Records provided
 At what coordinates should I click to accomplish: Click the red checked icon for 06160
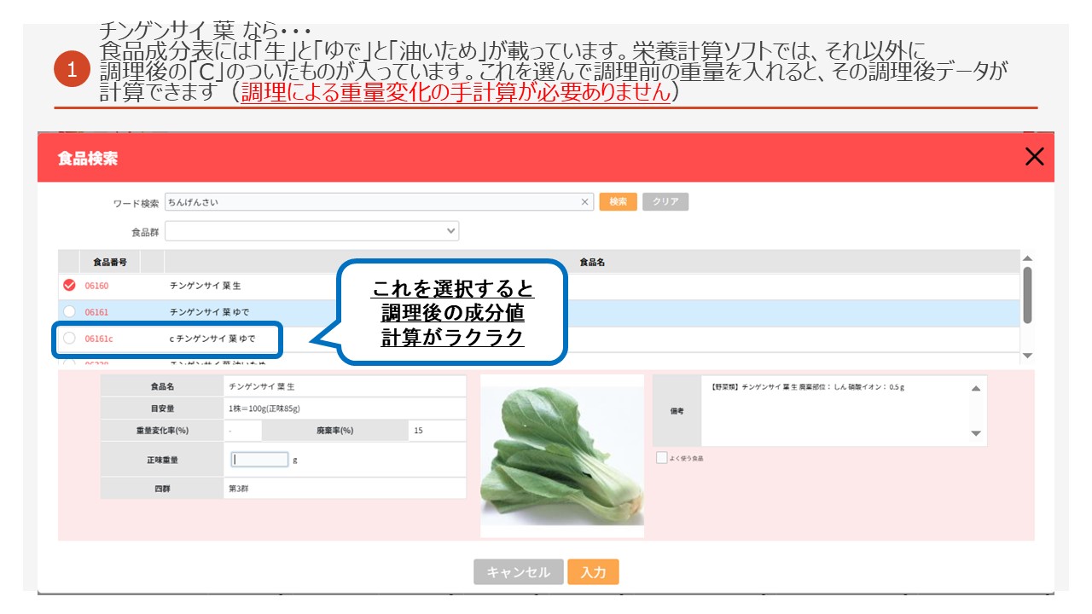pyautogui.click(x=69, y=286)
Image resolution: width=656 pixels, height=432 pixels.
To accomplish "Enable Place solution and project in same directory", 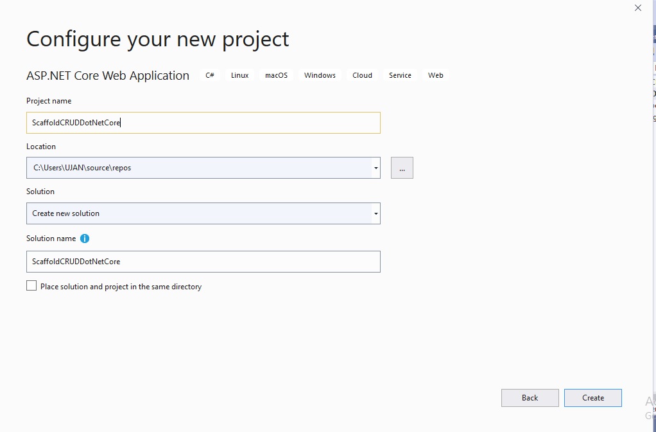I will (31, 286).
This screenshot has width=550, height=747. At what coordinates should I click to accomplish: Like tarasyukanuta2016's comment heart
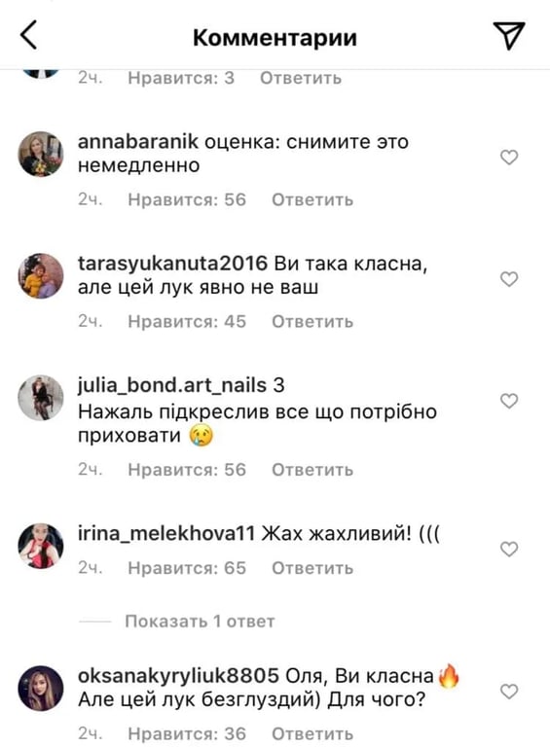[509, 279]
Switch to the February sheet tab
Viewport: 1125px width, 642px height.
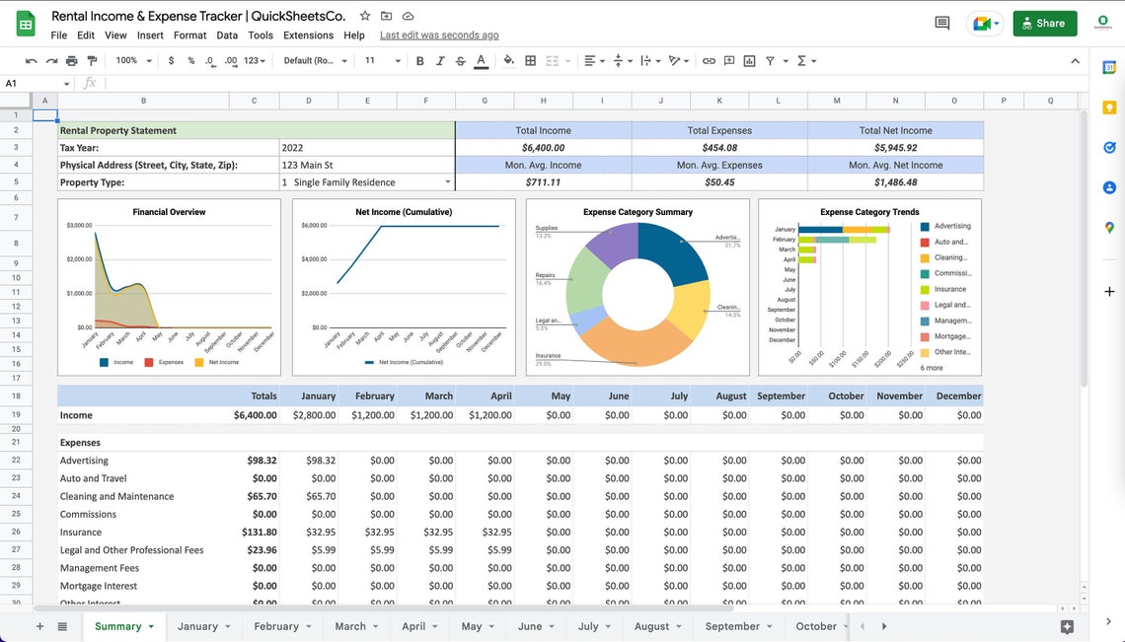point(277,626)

Written problem
Repeat the items from the line with "This screenshot has" through the end of the items, keeping each request, and multiply every coordinate in the answers by 1.35, rounding to whole numbers with halves rounded up. Leave the pictures out of your answer.

Answer to this problem
This screenshot has width=550, height=747. At what coordinates should I click to accomplish: Like tarasyukanuta2016's comment heart
[687, 377]
Switch to the February sheet tab
Viewport: 1125px width, 642px height.
point(374,845)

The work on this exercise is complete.